Ce salon est une forme de sociabilité d’Ancien Régime qui revient sous une forme
républicaine. On trouve parmi eux également Volney, Daunou et surtout Ginguené, le créateur du
journal « La Décade philosophique, littéraire et politique» en avril 1794. Ce journal est l’organe
principal de diffusion des idées des idéologues jusqu’à sa suppression par Napoléon, et y
écrira notamment Jean-Baptiste Say.

Pierre Jean Georges Cabanis (1757-1808) est l’auteur en 1802 d’un ouvrage « Rapports du
physique et du moral de l’homme », et comme tous les idéologues il part de l’idée sensualiste
héritée de Locke – que l’on va retrouver chez Condillac ou Helvétius – selon laquelle toute la
connaissance humaine repose sur les sens ou les sensations. Tout repose en quelque sorte
sur le rapport sensible de l’individu dans le monde physique où il se meut.

Avec cette idée, toutes les actions de l’homme seraient en définitive déterminées par les sens,
et donc par la recherche du plaisir et l’aversion pour la douleur. C’est de ce constat qu’est
censé partir le législateur pour donner des lois.

==================================================

Consigne A = Recopiez le passage sur les idéologues de « Ce salon est » à « notamment Jean-Baptiste Say. » en renommant « Ce salon » en « Ce cercle ».

==================================================

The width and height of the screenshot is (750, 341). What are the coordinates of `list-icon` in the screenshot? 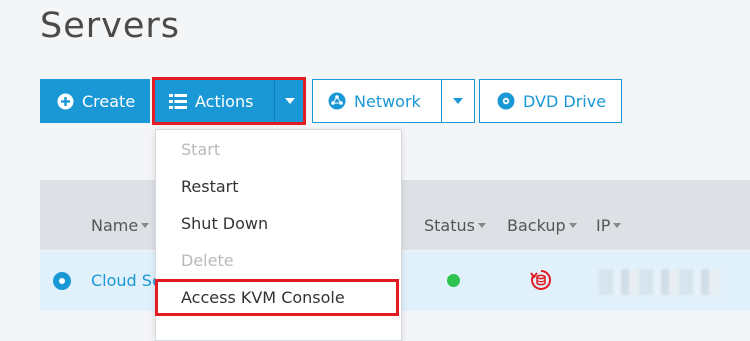 It's located at (178, 101).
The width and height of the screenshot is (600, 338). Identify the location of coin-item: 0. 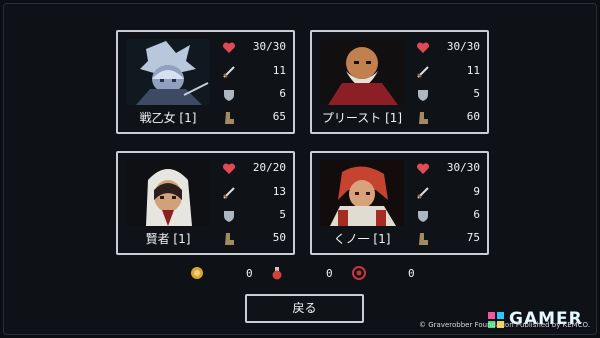
(222, 274).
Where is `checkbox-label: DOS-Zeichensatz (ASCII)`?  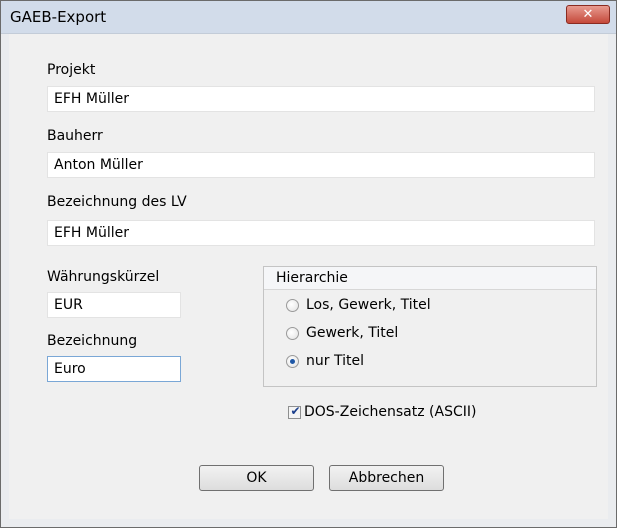 checkbox-label: DOS-Zeichensatz (ASCII) is located at coordinates (390, 412).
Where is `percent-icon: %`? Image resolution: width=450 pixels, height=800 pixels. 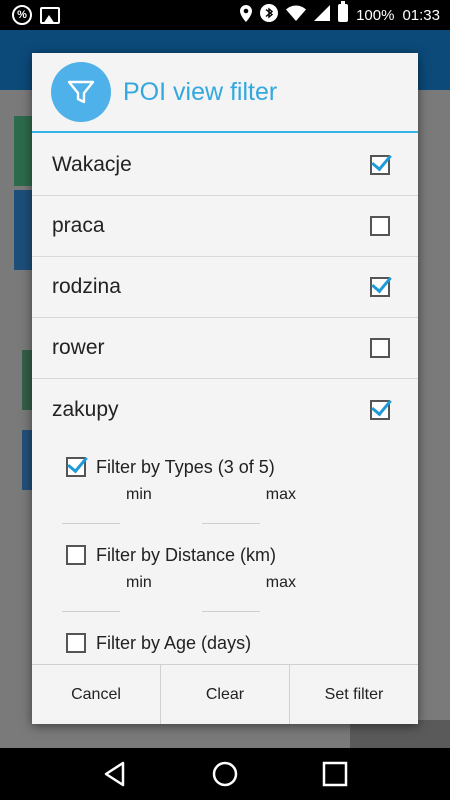
percent-icon: % is located at coordinates (22, 15).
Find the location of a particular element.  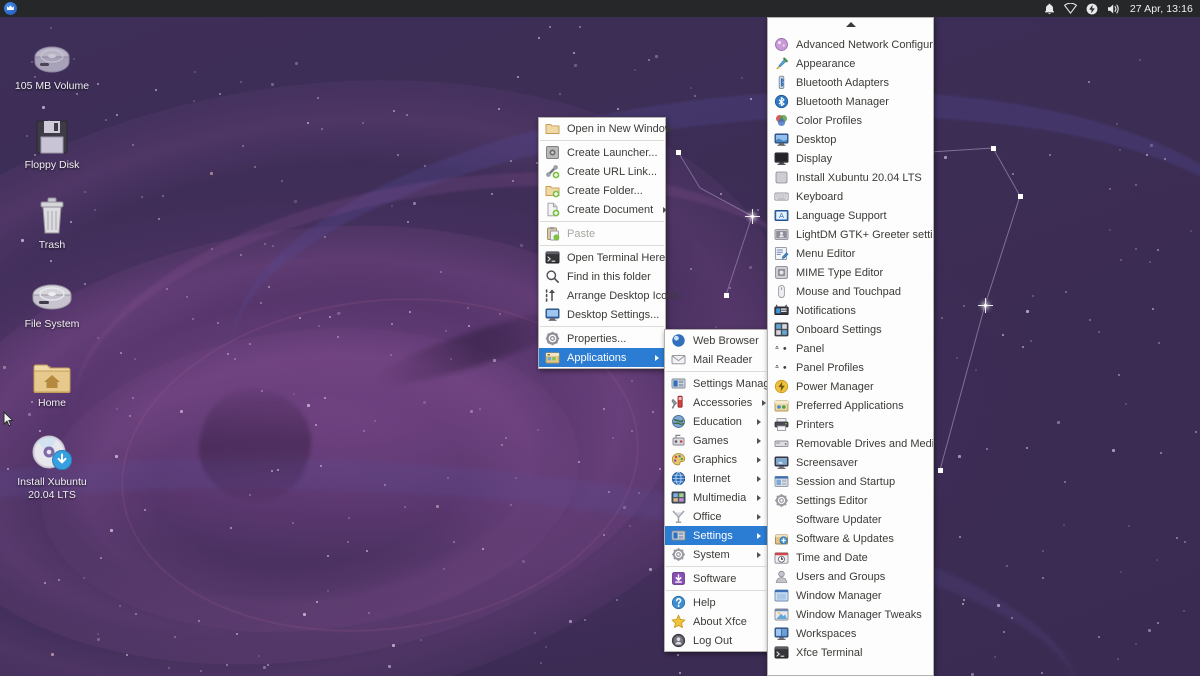

menu-item-onboard-settings: Onboard Settings is located at coordinates (850, 330).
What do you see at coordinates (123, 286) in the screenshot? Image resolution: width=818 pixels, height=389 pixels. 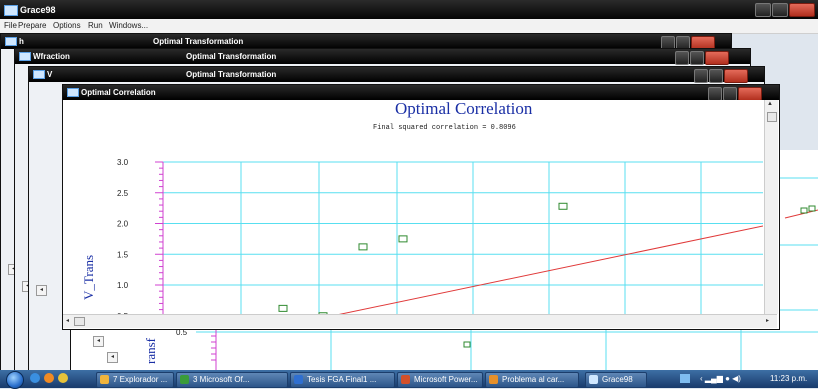 I see `y-tick-label: 1.0` at bounding box center [123, 286].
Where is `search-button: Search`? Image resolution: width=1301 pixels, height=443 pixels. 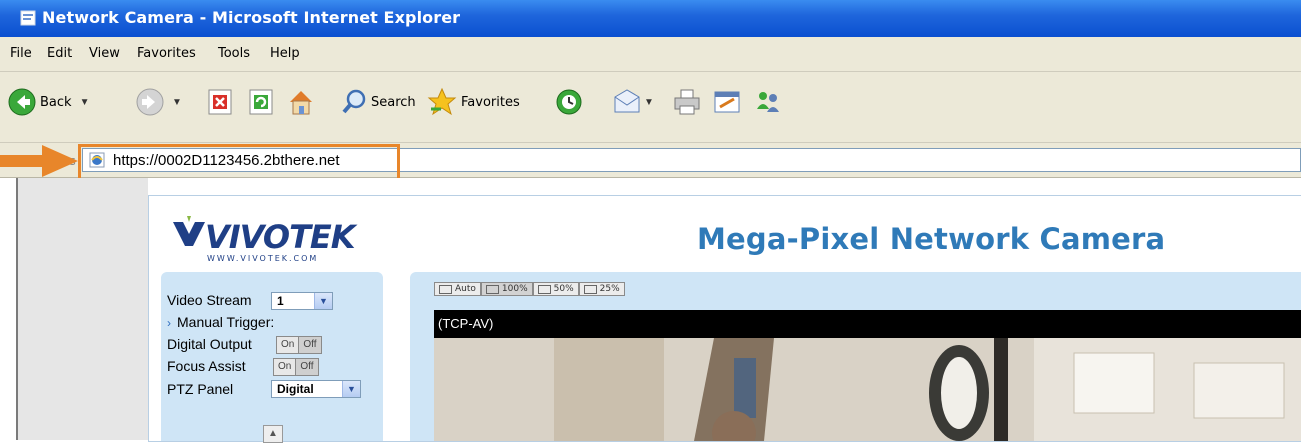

==================================================

Consigne B = Citez à l'identique les lignes des entrées, de la ligne contenant « pixels, height=800 pixels. » à la ligne contenant « menu-item-onboard-settings: Onboard Settings ». Laissez les images de côté.

Zone de réponse A =
Ce cercle est une forme de sociabilité d’Ancien Régime qui revient sous une forme
républicaine. On trouve parmi eux également Volney, Daunou et surtout Ginguené, le créateur du
journal « La Décade philosophique, littéraire et politique» en avril 1794. Ce journal est l’organe
principal de diffusion des idées des idéologues jusqu’à sa suppression par Napoléon, et y
écrira notamment Jean-Baptiste Say.

Zone de réponse B =
Where is `percent-icon: %`? Image resolution: width=450 pixels, height=800 pixels. 
percent-icon: % is located at coordinates (22, 15).
Find the location of a particular element.  

menu-item-onboard-settings: Onboard Settings is located at coordinates (850, 330).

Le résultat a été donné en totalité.